#### TASK OBJECTIVE
Please continue the passage below on using donor hearts for transplantation from the point where it stops.

#### EXTRACT
--*--

Latest recommendations and major criteria based on a review of the literature and international society of heart and lung transplantation (ISHLT), conducted by Sathianathan and Bhat concluded the most important criteria which include: AVOID female donors for male recipients, small donor hearts, CVA as cause of death, donors with cancer history, smokers, diabetes and hypertension, ABO incompatibility, and ACCEPT, LV dysfunction in donor hearts, LVH, drugs users, and Hepatitis B&C [26].

Opinion and suggestions

-HCV-positive and COVID positive hearts will substantially increase the number of available donor hearts.

-Should be more accepting of hearts from older donors aged 50 to 60 years old, after careful vetting.

-New allocation system is associated with higher transplantation, lower waitlist days and lower waitlist mortality. However, blood group O still needs more attention.

-A more general acceptance of ODDs and other drug overdose–related deaths for heart donation will further expand the donor pool.

3. Using Repairable Donor Hearts

For a long time, donor hearts with associated valvular or discrete CAD have been considered unusable for heart transplant. However, with increasing demand for donor hearts and patients dying on the waitlist, repairing or replacing the diseased valves in the donor heart prior to transplant is a lucrative option. Further, this may be a viable option for patients with infective ventricular assist devices (VADs), those with heart failure who are not candidates for VAD, those from resource-limited countries, and those in rural or limited resource areas who urgently need a heart transplant. The first successful donor heart mitral valve repair followed by transplantation was published in 1996 [27]. Since then, numerous case reports and series have published their experience with mitral valve repair, aortic valve replacement, and coronary artery bypass grafting in the donor heart [28, 29, 30, 31, 32, 33, 34, 35, 36, 37, 38]. There are, however, genuine concerns for the durability and viability of replaced valves in the donor heart, as well as increased duration of ischemia when performing valve replacement prior to heart transplant [39]. The present experience with valvular heart surgery prior to transplant is limited to case reports and small case series with short-term follow-up. Until the availability of long-term results, use of these hearts for transplant should be decided on a case-to-case base. However, easily reparable congenital heart disease should not be a contraindication to accepting a heart if everything else is in normal formation (Fig. 2).

Fig. 2.

Using repealable heart for transplantation. (A) Back table inspection of a heart with congenital anomaly a single left Superior vena cava. (B) Back table repair and closure of the superior vena cava.

--*--

(Stored dataset items)
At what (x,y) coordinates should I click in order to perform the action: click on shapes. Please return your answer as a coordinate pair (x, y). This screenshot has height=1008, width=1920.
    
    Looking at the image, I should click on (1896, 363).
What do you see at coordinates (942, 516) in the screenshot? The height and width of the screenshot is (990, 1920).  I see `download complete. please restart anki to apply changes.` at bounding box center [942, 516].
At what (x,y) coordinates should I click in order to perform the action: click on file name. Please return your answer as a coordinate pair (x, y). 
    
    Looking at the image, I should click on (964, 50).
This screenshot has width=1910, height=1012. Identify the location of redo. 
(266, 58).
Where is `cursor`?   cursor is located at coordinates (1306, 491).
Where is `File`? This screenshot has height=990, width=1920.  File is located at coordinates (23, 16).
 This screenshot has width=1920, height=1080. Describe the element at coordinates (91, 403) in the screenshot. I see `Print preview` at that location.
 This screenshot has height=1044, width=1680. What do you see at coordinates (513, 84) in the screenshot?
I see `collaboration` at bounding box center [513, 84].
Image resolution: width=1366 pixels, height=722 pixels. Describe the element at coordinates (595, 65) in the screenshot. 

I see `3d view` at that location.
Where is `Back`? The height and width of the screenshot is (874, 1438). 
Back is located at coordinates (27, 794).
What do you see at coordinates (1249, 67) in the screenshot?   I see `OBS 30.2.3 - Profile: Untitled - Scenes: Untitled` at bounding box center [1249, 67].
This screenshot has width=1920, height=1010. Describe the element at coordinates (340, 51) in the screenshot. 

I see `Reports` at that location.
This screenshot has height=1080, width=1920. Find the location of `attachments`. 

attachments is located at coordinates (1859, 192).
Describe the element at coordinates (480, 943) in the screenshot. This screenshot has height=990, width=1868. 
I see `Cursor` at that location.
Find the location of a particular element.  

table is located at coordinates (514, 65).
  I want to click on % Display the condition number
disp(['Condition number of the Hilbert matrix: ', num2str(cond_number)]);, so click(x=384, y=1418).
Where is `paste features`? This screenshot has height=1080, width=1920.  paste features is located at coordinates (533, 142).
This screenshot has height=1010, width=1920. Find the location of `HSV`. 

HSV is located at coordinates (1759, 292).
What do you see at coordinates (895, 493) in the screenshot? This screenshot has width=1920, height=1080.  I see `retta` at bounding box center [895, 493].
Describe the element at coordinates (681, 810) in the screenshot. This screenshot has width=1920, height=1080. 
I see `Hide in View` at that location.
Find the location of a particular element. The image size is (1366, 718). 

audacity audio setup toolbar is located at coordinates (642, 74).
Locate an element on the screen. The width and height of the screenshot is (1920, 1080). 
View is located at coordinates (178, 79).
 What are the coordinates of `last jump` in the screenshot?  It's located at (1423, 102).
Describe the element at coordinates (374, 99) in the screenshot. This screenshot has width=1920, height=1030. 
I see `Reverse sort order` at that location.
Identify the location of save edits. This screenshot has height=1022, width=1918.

--*--

#### RESULT
Opinion and suggestions

-Bench aortic valve and mitral valve repair and replacement in donor hearts increases the donor pool. However, ischemic time should be carefully monitored.

-CABG surgery on donor hearts preferably done post cross clamp removal.

-Easily reparable congenital heart disease should not be a contraindication to accepting a heart if everything else is in normal formation.

4. Donation After Circulatory Death

A heart transplant from a DCD donor is not a new procedure. The first heart transplant done by Christian Bernard in 1967 was from a DCD donor. However, after the establishment of criteria for brain dead in the US and Europe in 1968, all heart donors were donation after brain death (DBD) for nearly 36 years [40]. However, this has been changing over the last 20 years. In 2018, about 20% of organ donations in the US were from DCD donors [41, 42]. Despite the large number of DCD heart donations, general acceptance is slow as there are concerns about graft functionality from DCD donors. In DCD donors, during the withdrawal of life-sustaining therapy, the heart undergoes a period of warm ischemia [43]; the concern is identifying the time point for myocardial dysfunction that can lead to graft dysfunction. Our current understanding is still limited about the duration after which irreversible myocardial cell damage occurs [44]. However, in a recent study, withdrawal of life-sustaining therapy appeared to maintain myocardial contractility and cellular viability for the first 10 minutes following cardiac arrest. Beyond this point, graft function was likely compromised [45].

DCD donors have increased the number of abdominal organs and lungs available for transplant, but the impact on heart transplants is not where it could be. Noterdaeme et al. [45] demonstrated that DCD hearts that met their criteria (DBD criteria + donation withdrawal ischemia time less than 30 minutes) could increase the number of heart transplants by 11% and reduce a single hospital’s waiting list death rate by 40% [46]. In another estimate by Messer et al. [42], DCD hearts have the potential to increase the heart transplant pool by 30% [47].

After the determination of circulatory death, there are few options to preserve the function of already ischemic hearts. One option is to start the heart in the donor thoracic cavity and convert the procurement to DBD, the other is to recover the heart and start it outside the body on an organ care system (OCS).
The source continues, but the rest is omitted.